Hybridization was conducted at room temperature (Waminal et al.) for 1 h and followed by stringent washes in 2× SSC at RT for 5 min, 0.1× SSC at 42 °C for 10 min, and 2× SSC at RT for 5 min. Slides were dehydrated in an ethanol series of 70, 90, and 100% (v/v), air-dried, and counterstained with premixed 4′,6-diamidino-2-phenylindole (DAPI) solution (1 μg/ml DAPI in Vectashield, Vector Laboratories, Burlingame, CA, USA). Images were captured under a model BX53 fluorescence microscope (Olympus, Tokyo, Japan) equipped with a DFC365 FS CCD camera (Leica Microsystems, Wetzlar, Germany) and processed using Cytovision ver. 7.2 (Leica Microsystems). Further image enhancements and karyogram construction were performed using Adobe Photoshop CC (Adobe Systems, San Jose, CA 95110, USA).

Development of molecular markers

Primers for identifying InDel diversity among Cw plastomes were designed around intraspecific polymorphisms using Primer-BLAST [37] with default parameters.

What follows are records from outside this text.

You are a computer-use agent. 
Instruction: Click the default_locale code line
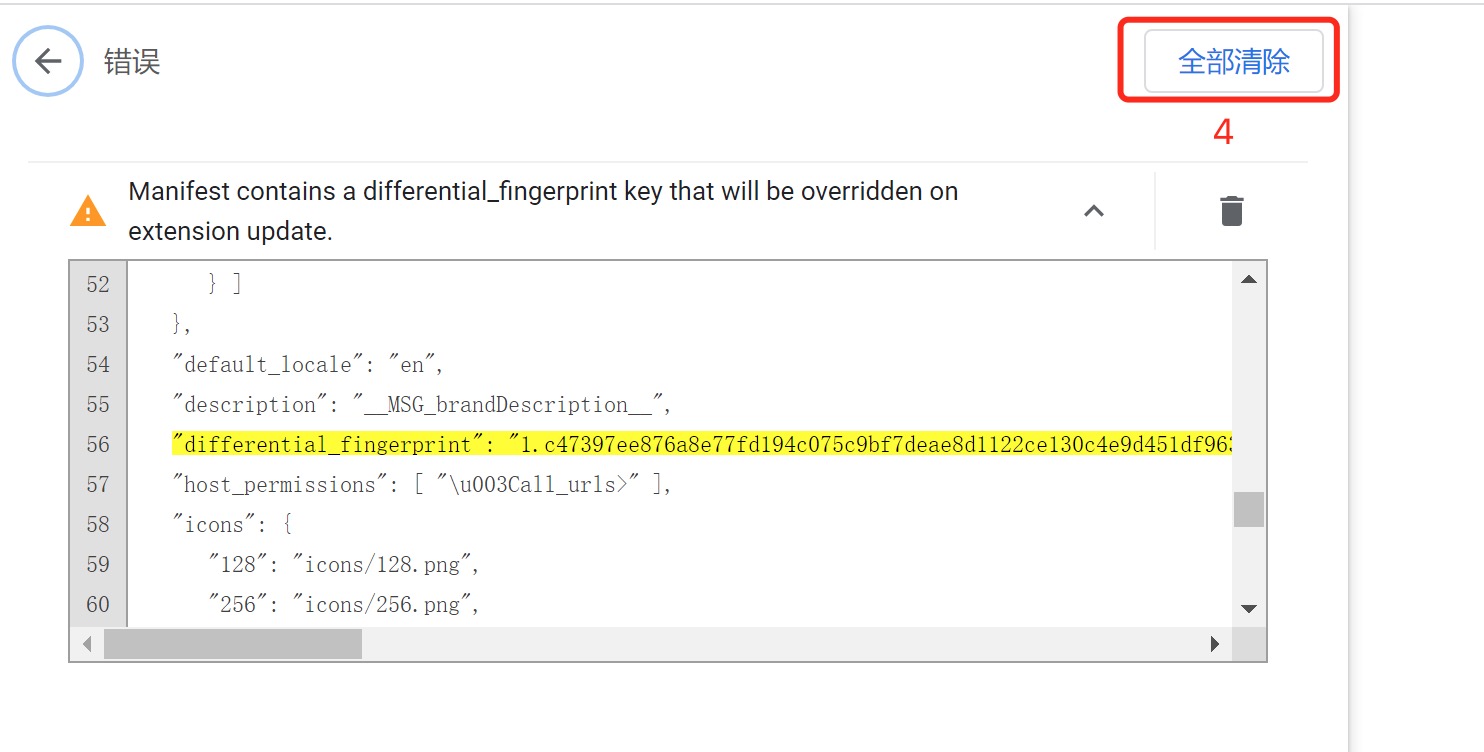(x=308, y=364)
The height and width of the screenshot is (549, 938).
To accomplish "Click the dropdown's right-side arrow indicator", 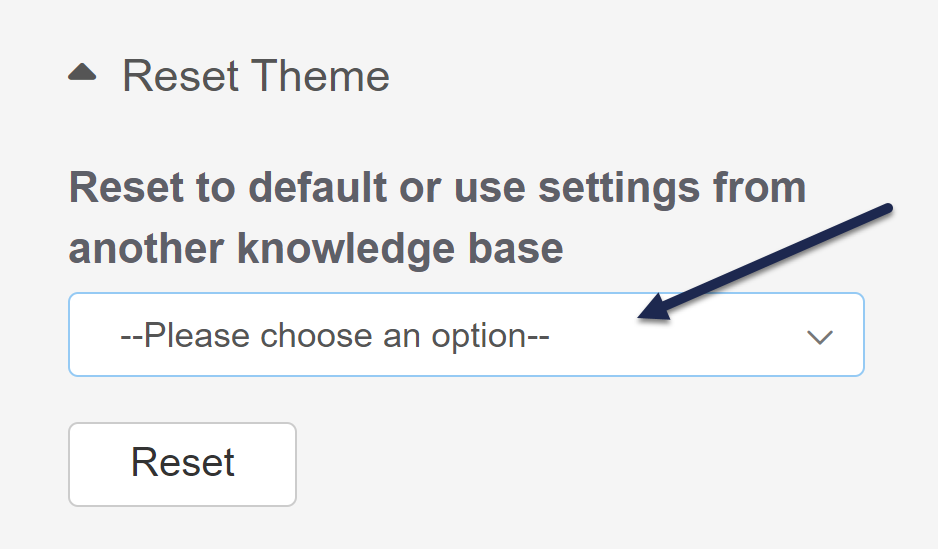I will (x=820, y=337).
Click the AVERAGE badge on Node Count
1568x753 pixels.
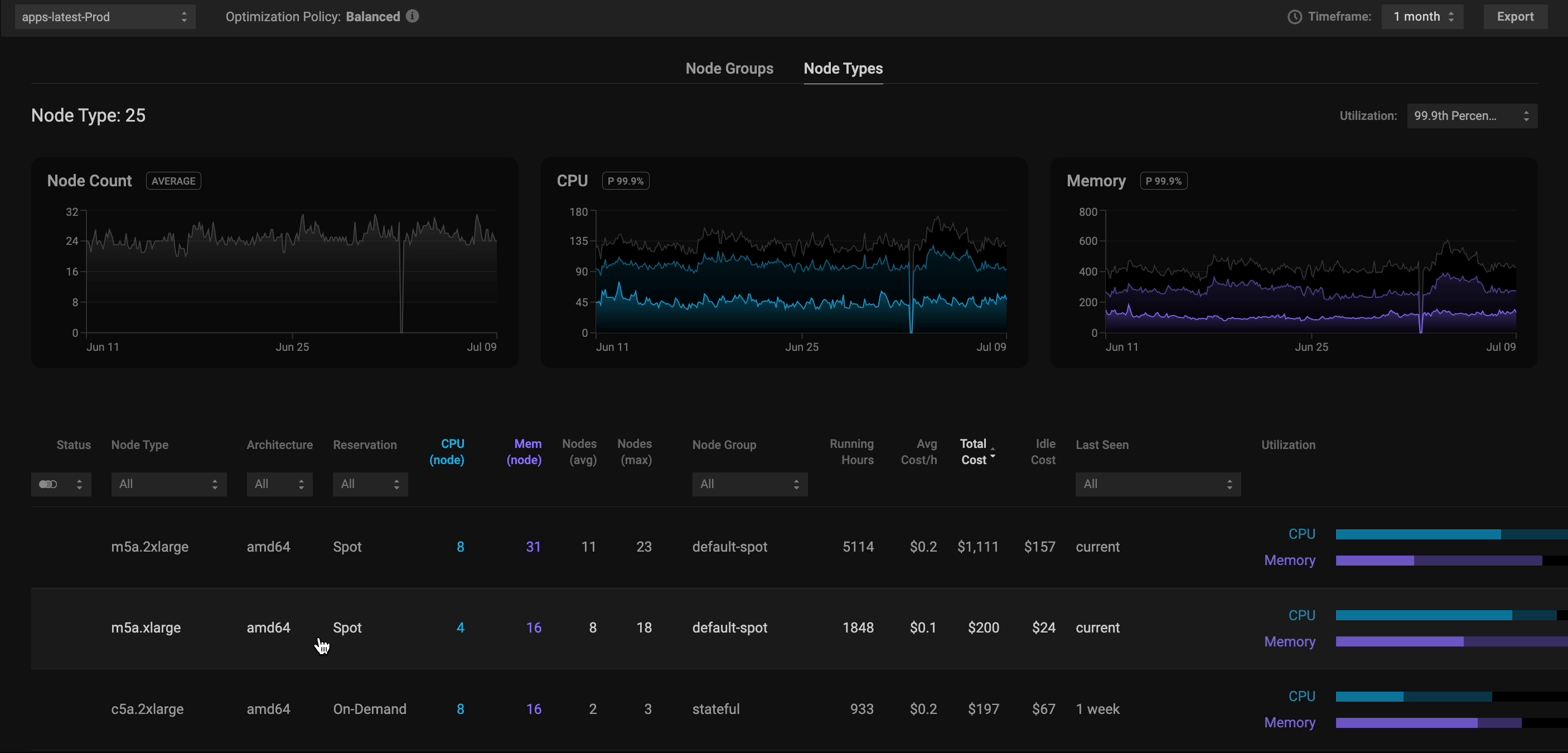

KASP assays for Cw diversity were designed using two intraspecies SNP variation targets and excluding four of the six regions as not suitable for assay design. PCR amplifications were performed as follows: 7 min at 95 °C; 35 cycles of 15–60 s at 95 °C, 15–30 s at 56–60 °C, and 20–30 s at 72 °C; and a final extension for 7 min at 72 °C. Polymorphisms were identified by electrophoresis using a 2% (w/v) agarose gel.

For design of nuclear genome diversity markers, HiSeq data for Cw1 were assembled de novo using QIAGEN CLC Assembler Cell 4.21. MiSeq data for Cw2, Cw3, and Cw4 were aligned to the assembled sequence of Cw1 using Burrows–Wheeler Aligner 0.7.16a with the BWA-MEM algorithm option (http://bio-bwa.sourceforge.net/). Alignment data were sorted using samtools 1.3.1.(http://samtools.sourceforge.net/), and variants were called by samtools Unified Genotyper using the de novo assembled sequence of Cw1 as reference and alignment data for Cw2, Cw3, and Cw4 as inputs. The variants were selected by GATK 3.8 (https://gatk.broadinstitute.org/hc/en-us) with a series of criteria: QUAL ≥30, QD ≥ 2.0, FS ≤ 60.0, MQ ≥ 40.0, BIALLELIC, and DP ≥ 5. The selected variants were filtered using bcftools 1.11 (http://www.htslib.org/doc/bcftools.html) and vcftools 0.1.13 (http://vcftools.sourceforge.net/) with the conditions MIN (FORMAT/DP) > 2 and max-missing 0.66, respectively. Paralogous nuclear plastid and nuclear mitochondrial regions were excluded from marker candidates using BLAST search. The final 10 candidates were visually inspected using CLC assembly viewer and validated using high-resolution melting analysis (HRM). Seven of the 10 candidates were produced for the KASP assay mix. KASP assays of the population were conducted using a LightCycler 480 System (Roche, Applied Science, Indianapolis, IN, USA) according to the manufacturer’s instructions. Analysis of molecular variance was performed using the GenAlex program [30].